Nach dem Rekordjahr blickt die Branche einem starken 2017 entgegen. Keine Angst vor Trump: Die Produktion der Autos, um die es geht, ist ohnehin gut geschützt.
Detroit. Amerika ist anders. Vor allem: größer. Traditionell versinnbildlicht das der US-Fuhrpark, dem stets zu Jahresbeginn die wichtigste amerikanische Branchenmesse gewidmet ist. Dabei waren die in Detroit, Michigan, gefeierten Absatzzahlen des vergangenen Jahres ebenso imposant, wie es das Format der meistverkauften Autos ist: Nie wurden mehr Pkw in den Staaten verkauft, und nie war der Anteil der besonders raumgreifenden Exemplare höher.
Zwar fiel das Plus des Vorjahres im Vergleich zu 2015 gering aus (0,3 Prozent), womit die riesenhaften Zuwächse seit den Krisenjahren 2008/2009 gestoppt sein dürften. Doch mit 17.539.052 Exemplaren ist eine absolute Rekordmarke gesetzt.
Boom der großen Kisten
Dass insbesondere der starke Dezember mit hohen Rabatten erkauft wurde, wird die Laune der Manager kaum trüben. Denn im Mittelpunkt des Marktgeschehens steht eine Gattung, die schon einmal totgesagt war: die nur dem Namen nach leichten light trucks vom Schlage eines Ford F-150, der einmal mehr auf dem Podest der bestverkauften nichtkommerziellen Pkw ganz oben steht.
Rekordhafte 60,7 Prozent am Gesamtverkauf betrug der Anteil jener Autos, deren Beliebtheit leicht erklärt ist: Sie sind schön groß für allerlei Zwecke, günstig für die Menge an Blech – und der Sprit ist (wieder) billig. Noch 2013 teilte sich der Anteil an light trucks und normalen Pkw zu jeweils gleichen Teilen.
Das Segment ist fest in der Hand von Detroit's Big Three – Ford, GM und Chrysler (nunmehr FCA). Dort bemüht man sich angesichts des Twitter-Störfeuers aus dem Trump-Tower derzeit besonders um good news für amerikanische Arbeitnehmer. Das fällt nicht allzu schwer: Es sind die mächtigen Pick-ups und SUVs, die Profite machen und Jobs im Land halten – erstmals über zehn Millionen wurden im Vorjahr verkauft. Dank eines längst etablierten Schutzzolls – die sogenannte Chicken Tax in Höhe von 25 Prozent – ist dieser Schlag Autos ohnehin nur verkäuflich, wenn im Land produziert. Wenn Ford, wie unlängst, Pläne für eine neue Fabrik im benachbarten Mexiko kappt: Dabei ging es um Kleinwagen, die sich derzeit sowieso schlecht verkaufen. Derlei lässt sich nachholen, wenn die Nachfrage steigen sollte und das Thema wieder aus dem Fokus (oder den Tweets) gerückt ist. An den absatzfördernden steuerlichen Privilegien für light trucks, eigentlich für Transportaufgaben ersonnen, wird gerade ein Trump nicht rütteln.

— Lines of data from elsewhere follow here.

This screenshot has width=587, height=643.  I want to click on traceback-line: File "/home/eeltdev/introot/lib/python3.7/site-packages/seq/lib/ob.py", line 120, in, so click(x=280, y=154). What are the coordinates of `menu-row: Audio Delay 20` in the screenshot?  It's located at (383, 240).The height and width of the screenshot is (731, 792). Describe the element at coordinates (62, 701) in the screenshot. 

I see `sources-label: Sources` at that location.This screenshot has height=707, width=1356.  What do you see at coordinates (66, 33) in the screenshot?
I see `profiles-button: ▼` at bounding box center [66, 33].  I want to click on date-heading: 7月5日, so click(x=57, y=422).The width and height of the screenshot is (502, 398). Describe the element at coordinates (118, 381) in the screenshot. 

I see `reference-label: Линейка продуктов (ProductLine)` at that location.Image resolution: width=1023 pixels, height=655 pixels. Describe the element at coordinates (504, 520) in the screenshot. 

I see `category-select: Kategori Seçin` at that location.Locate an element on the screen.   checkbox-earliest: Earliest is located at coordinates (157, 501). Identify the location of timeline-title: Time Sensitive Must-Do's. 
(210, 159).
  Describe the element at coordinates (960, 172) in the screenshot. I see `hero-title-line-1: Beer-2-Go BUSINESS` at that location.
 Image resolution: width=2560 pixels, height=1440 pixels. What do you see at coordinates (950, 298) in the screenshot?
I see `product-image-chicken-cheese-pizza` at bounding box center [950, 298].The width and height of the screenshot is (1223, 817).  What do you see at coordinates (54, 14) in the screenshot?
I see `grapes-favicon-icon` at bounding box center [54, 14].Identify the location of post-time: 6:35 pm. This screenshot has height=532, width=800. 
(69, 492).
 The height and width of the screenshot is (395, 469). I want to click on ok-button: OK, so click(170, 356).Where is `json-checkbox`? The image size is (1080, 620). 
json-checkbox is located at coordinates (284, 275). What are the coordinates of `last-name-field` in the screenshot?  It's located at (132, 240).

Ebenso wenig am asiatischen Anteil des US-Autobooms. Chinesische Anbieter gibt es nennenswert zwar keine in den Staaten, aber Toyota ist als Einzelmarke im Vorjahr zur landesweiten Nummer zwei aufgestiegen, vor Chevrolet und nur hinter Ford. Freuen darf sich Toyota auch, nachdem Tochter Lexus im Luxussegment BMW überholt hat und nun direkt hinter Marktführer Mercedes liegt (das starke US-Geschäft hat maßgeblich beigetragen, Mercedes zur aktuell weltweit größten Premiumautomarke zu machen).
Born in the USA
Kein Problem, denn die Japaner produzieren für den US-Markt nahezu ebenso in amerikanischen Fabriken wie GM oder Ford. Und sie dominieren das nach den light trucks im Vorjahr beliebteste Fahrzeugsegment in den Staaten, jenes der Crossover. Nach Honda, Toyota und Nissan findet sich dort erst mit Ford auf Platz vier ein US-Hersteller. Zu den Erfolgsstories auf Amerikas Straßen zählt auch eine südkoreanische: Kia und Hyundai, die beiden Marken des Hyundai-Konzerns, haben sich innert zweier Jahrzehnte unter den Top Ten des Landes etabliert. Kia bricht mit dem in Detroit gezeigten Stinger zu einer neuen Positionierung auf: Die sportliche Limousine kommt mit Premiumanspruch, Heckantrieb und viel Emotion im Styling.
VW indes muss sich nahezu neu erfinden. In Detroit erregt die Studie eines elektrischen Vans Aufsehen – jenen Buzz, diesmal positiv, kann die Marke gut gebrauchen.